» **TASKS AND EXERCISES**:
1. List every kind of reader that the crystallographic restriction discussion says the writer is trying to reach.
2. Reproduce everything in the crystallographic restriction discussion from "Here is what" down to "it is false.".
3. Write the next part of the crystallographic restriction discussion, picking up right after its final sentence.
— Start PAGE EXCERPT —
The text, reproduced here for convenience:

• The crystallographic restriction theorem in its basic form is the observation that the rotational symmetries of a crystal are limited to 2-fold, 3-fold, 4-fold, and 6-fold. This is strictly true for the mathematical formalism, but in the physical world quasicrystals occur with other symmetries, such as 5-fold.
• In mathematical terms, a crystal is modeled as a discrete lattice, generated by a list of independent finite translations. Because we insist on a lower bound on the spacing between lattice points, any rotational symmetry of the lattice must belong to a finite group. The force of the theorem is that not all finite groups are compatible with a discrete lattice; in any dimension, we will have only a finite number of compatible groups.

And later, after the necessary definitions:

• The crystallographic restriction in general form states that Ord_N consists of those positive integers m such that ψ(m) ≤ N.

So there it is in black and white. The first paragraph begins "…the rotational symmetries of a crystal are limited…" and the second paragraph continues "…a crystal is modeled as a discrete lattice…". This is followed by a lattice proof, a matrix proof, and a formal description for all dimensions (without proof).

Here is what you inserted between the paragraphs:

• In mathematical terms: for objects with a discrete symmetry group, translational symmetry in as many independent directions as the dimension of the space is compatible with rotational symmetry of orders 2, 3, 4 and 6 only.

If this is intended as a statement of a mathematical theorem, it is false.

I added 2D/3D.--Patrick 09:20, 8 November 2005 (UTC)

If this is intended as a comprehensible sentence in the English language, it also fails.

Follow the links if any terms are not clear, or say what it unclear. Anyway, the new formulation for 2D/3D is simpler.--Patrick 09:20, 8 November 2005 (UTC)

Furthermore, it is thrust between the two paragraphs, interrupting the logical continuity of the full statement they make together.

I moved it. --Patrick 09:20, 8 November 2005 (UTC)

Therefore it is muddled on three different levels simultaneously: mathematics, sense, and structure. Hence my terse edit summary as I removed it: "rv muddle".

Those who truly need a formal mathematical statement have all they need in the "Higher dimensions" section. Those with a practical interest in wallpaper or crystallography, say, should also be satisfied. This article has a wider audience than mathematicians interested in proofs. I include two proofs, not as a mathematical exercise, but because I believe they are important to help readers understand the restriction and why it applies, and to serve as stepping stones to the general theorem.

One obstacle in teaching is that we tend to explain for people who think like us; yet people absorb and understand ideas in a variety of ways, and their interests in those ideas vary, too. Here I'm trying to speak to a high school student who is researching a class assignment on wallpaper, a rockhound who is curious about crystal symmetry, and a post-doc in mathematics who is tackling an unfamiliar area. One may think verbally, one visually, one algebraically, and so on. So I begin with a tangible item from the real world, a crystal. I present a lattice proof using a picture. I present an entirely different proof — still fairly concrete — using matrix properties. Then I evolve that matrix version to a generalized number theory version.

I think about what I say, and equally important, what I deliberately omit. I choose my nouns, verbs, voice (preferably active), examples, and pictures. If necessary, I create pictures. I organize to present a clear structure with an easy-to-follow logical flow. And I delight in other editors who take equal care — alas, too few.
— End PAGE EXCERPT —
— Start EXTRACTED RECORDS —
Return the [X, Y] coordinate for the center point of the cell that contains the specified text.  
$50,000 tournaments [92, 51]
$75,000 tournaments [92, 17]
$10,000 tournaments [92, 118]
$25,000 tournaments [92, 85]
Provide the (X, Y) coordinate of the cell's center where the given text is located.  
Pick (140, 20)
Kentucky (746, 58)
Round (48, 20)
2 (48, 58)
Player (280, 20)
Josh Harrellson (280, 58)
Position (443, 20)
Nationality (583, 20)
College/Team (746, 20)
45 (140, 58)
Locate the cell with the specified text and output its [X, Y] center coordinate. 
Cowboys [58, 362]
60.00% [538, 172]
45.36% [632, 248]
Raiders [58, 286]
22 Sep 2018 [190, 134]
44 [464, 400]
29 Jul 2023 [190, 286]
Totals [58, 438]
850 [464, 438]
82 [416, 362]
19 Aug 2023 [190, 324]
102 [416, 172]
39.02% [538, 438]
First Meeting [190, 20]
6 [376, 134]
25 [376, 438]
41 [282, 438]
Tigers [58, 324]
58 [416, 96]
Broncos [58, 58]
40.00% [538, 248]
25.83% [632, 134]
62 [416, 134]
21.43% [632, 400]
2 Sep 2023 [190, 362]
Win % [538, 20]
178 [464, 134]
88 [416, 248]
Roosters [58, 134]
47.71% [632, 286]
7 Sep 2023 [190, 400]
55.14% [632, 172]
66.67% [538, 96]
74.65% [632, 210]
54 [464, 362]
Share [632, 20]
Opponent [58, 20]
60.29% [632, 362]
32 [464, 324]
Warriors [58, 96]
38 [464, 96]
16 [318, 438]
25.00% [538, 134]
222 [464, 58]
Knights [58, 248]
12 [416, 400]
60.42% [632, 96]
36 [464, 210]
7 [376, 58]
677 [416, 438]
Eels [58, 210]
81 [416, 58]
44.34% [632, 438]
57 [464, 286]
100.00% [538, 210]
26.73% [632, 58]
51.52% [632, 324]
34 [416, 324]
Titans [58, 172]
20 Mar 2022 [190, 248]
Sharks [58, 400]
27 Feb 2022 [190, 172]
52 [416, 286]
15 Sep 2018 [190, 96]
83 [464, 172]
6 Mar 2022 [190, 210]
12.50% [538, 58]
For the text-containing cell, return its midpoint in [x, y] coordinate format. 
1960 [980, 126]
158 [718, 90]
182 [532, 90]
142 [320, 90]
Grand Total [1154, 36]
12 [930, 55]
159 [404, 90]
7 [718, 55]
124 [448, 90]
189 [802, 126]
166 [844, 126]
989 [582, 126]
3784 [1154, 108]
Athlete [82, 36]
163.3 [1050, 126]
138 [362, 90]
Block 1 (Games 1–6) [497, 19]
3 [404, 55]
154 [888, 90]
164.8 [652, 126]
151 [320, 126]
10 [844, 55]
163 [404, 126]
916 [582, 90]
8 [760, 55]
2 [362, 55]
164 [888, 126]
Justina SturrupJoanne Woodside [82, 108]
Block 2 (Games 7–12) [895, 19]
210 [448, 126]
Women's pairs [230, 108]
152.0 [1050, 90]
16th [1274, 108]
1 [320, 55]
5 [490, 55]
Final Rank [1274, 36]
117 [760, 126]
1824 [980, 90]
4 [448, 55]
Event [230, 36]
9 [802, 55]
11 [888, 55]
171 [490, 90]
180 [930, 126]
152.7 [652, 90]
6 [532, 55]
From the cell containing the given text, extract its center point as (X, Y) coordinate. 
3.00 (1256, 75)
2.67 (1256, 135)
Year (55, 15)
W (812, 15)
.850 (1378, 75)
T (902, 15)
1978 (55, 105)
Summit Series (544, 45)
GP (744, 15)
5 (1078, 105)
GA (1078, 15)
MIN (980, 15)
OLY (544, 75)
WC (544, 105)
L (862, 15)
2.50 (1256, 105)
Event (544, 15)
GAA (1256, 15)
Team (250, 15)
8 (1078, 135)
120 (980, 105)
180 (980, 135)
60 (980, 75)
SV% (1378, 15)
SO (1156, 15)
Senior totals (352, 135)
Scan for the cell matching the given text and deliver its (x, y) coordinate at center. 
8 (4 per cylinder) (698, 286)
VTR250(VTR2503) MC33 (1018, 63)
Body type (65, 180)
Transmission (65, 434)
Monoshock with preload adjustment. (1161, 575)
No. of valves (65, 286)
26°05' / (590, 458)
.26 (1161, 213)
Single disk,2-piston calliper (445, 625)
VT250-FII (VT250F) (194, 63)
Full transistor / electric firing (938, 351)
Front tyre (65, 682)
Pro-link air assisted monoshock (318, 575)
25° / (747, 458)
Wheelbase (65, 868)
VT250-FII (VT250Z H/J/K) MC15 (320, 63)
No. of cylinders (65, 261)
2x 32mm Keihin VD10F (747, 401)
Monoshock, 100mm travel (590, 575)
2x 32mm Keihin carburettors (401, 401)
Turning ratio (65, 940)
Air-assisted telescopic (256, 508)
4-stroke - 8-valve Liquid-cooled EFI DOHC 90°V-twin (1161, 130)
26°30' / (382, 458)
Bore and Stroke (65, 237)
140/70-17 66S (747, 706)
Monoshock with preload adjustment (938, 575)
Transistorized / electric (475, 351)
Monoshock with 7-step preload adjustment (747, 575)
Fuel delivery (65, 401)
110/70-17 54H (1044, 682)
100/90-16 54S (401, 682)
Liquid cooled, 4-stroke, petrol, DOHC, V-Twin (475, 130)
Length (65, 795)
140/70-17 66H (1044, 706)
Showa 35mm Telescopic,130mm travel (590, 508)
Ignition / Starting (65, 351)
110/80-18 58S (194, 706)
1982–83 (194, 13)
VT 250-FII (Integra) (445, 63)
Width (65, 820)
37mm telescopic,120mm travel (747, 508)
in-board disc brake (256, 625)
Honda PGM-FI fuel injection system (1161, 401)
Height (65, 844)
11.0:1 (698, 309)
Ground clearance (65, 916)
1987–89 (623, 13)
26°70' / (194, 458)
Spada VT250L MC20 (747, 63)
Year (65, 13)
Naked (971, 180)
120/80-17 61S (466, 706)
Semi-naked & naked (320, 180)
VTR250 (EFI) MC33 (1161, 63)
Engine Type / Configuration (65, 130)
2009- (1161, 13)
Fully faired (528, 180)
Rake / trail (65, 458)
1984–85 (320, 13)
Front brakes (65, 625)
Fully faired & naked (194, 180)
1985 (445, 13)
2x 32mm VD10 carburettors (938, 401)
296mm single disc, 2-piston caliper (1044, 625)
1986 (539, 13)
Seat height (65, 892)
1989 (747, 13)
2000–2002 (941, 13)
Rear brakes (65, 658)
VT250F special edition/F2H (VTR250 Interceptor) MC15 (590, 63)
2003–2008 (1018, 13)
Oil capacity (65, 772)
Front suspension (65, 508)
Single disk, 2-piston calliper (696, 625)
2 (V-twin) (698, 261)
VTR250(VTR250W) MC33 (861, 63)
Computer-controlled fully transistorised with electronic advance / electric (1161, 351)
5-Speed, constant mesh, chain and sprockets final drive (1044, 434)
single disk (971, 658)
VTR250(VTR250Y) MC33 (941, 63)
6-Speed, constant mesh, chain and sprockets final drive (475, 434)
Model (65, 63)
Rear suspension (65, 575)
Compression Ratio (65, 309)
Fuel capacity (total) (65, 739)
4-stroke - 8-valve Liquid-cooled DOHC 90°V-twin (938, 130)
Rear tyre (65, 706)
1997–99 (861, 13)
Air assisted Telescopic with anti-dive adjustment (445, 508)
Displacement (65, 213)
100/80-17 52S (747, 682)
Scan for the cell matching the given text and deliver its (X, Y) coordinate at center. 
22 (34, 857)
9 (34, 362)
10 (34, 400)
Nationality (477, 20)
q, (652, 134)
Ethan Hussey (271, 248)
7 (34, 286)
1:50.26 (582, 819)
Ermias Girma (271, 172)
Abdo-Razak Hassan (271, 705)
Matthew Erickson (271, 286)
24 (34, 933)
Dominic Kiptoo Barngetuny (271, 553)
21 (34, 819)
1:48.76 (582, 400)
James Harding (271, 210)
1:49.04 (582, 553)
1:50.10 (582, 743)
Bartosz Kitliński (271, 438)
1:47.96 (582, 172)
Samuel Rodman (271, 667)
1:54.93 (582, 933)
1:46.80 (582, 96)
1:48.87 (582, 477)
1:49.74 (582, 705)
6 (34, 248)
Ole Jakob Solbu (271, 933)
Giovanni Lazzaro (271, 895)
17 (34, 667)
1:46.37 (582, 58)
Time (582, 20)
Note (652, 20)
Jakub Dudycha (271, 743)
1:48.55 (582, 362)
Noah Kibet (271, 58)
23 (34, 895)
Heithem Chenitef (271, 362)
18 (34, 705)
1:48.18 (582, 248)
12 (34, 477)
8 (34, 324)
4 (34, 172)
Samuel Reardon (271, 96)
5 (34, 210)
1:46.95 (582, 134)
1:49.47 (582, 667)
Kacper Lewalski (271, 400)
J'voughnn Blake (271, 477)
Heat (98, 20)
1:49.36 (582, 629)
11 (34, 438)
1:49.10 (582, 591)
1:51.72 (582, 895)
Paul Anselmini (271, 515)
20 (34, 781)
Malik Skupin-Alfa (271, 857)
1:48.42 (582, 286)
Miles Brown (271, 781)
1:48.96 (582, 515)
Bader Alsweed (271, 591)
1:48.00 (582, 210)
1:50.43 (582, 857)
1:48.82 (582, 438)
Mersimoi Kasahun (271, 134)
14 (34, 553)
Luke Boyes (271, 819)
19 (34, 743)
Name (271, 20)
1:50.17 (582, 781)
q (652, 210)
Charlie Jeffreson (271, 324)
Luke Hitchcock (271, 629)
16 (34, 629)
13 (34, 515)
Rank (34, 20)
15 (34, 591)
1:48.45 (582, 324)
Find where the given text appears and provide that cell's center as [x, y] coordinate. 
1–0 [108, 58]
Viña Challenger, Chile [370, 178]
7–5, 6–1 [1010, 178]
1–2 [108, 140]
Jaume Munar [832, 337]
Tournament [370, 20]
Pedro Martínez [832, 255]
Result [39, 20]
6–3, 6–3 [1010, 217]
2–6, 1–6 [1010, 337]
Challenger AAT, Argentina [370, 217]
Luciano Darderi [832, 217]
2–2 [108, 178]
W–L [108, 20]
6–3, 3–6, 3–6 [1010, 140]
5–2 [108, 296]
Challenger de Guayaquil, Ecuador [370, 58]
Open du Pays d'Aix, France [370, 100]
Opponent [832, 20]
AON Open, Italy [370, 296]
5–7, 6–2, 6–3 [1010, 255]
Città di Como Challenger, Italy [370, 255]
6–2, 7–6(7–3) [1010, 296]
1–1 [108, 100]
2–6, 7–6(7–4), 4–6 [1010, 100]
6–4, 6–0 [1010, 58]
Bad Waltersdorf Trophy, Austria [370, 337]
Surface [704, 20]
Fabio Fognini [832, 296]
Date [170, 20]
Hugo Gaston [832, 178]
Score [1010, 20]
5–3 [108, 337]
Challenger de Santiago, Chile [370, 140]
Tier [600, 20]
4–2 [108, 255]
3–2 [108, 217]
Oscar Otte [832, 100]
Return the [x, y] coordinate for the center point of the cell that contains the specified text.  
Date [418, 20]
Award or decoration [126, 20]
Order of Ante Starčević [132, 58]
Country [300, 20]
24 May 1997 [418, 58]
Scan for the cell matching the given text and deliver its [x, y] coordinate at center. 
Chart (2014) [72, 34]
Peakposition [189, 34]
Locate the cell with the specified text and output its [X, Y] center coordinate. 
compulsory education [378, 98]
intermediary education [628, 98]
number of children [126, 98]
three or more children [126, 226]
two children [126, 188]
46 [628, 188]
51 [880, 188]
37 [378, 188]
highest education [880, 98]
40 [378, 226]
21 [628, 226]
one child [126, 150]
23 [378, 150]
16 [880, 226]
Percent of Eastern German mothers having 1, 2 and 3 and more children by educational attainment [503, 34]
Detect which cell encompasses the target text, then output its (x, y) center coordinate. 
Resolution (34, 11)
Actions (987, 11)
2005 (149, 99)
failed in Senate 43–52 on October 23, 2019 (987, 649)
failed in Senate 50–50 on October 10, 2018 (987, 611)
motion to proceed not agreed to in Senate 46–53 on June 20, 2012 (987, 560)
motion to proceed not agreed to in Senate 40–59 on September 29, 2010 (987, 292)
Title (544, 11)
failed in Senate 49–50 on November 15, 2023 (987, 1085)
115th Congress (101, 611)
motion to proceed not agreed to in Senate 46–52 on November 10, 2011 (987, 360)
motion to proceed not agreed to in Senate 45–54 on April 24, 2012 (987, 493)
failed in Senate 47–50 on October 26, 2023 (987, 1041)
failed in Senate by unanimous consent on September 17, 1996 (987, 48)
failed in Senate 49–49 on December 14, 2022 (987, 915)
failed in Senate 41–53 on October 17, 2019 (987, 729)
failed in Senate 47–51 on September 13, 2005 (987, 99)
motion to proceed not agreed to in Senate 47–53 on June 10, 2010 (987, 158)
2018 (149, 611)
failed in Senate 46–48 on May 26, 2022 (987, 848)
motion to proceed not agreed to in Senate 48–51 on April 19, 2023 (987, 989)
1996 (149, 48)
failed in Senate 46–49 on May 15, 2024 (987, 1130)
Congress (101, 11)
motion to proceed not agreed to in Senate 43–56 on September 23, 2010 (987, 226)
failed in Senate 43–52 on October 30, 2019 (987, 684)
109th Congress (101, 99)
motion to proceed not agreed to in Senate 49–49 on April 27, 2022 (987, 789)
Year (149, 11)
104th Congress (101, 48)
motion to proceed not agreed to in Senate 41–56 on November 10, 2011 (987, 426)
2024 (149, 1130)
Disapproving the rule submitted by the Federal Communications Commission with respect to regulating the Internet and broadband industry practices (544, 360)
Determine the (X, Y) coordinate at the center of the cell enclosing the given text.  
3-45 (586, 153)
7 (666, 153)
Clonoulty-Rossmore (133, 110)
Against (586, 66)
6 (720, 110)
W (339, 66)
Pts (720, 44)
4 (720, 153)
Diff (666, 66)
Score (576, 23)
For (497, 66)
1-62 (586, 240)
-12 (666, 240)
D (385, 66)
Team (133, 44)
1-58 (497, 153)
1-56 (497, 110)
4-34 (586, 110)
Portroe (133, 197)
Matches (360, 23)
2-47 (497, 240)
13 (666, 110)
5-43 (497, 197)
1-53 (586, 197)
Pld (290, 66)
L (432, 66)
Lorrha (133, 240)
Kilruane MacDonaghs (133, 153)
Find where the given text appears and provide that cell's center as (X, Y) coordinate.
— End EXTRACTED RECORDS —
» **RESULTS OF THE TASKS**:
1.
- A high school student who is researching a class assignment on wallpaper
- A rockhound who is curious about crystal symmetry
- A post-doc in mathematics who is tackling an unfamiliar area

2.
Here is what you inserted between the paragraphs:

• In mathematical terms: for objects with a discrete symmetry group, translational symmetry in as many independent directions as the dimension of the space is compatible with rotational symmetry of orders 2, 3, 4 and 6 only.

If this is intended as a statement of a mathematical theorem, it is false.

3.
I appreciate your interest in improving the article, but I believe your efforts in this case are misguided, and do more harm than good. I don't believe additional text is necessary. I'd be especially curious to hear views from crystallographers and assorted mathematicians. --KSmrq^T 11:19, 7 November 2005 (UTC)

I still think a clear formulation of the mathematical theorem would be useful. This could be put for 2D and 3D in the section "Dimensions 2 and 3" before the two proofs, and for higher dimensions at the start of that section. My formulation applies for 2D and 3D, so my formulation needs improvement in that it should mention this. What else is not clear about it?

"In mathematical terms, a crystal is modeled as a discrete lattice" can be put between a statement about crystals and a mathematical theorem, but it should not be mixed up with the latter.

"Any rotational symmetry of the lattice must belong to a finite group." is not clear, symmetry groups with translational symmetry are infinite.

Please do not have the attitude "This is my article, I made it perfect, so nobody should touch it."

--Patrick 15:05, 7 November 2005 (UTC)

Let's take the last point first. My professional experience leads me to believe peer review is a Good Thing for greenhorns and graybeards alike. We all benefit, especially readers. Which brings me to my precise words above:

• And I delight in other editors who take equal care — alas, too few.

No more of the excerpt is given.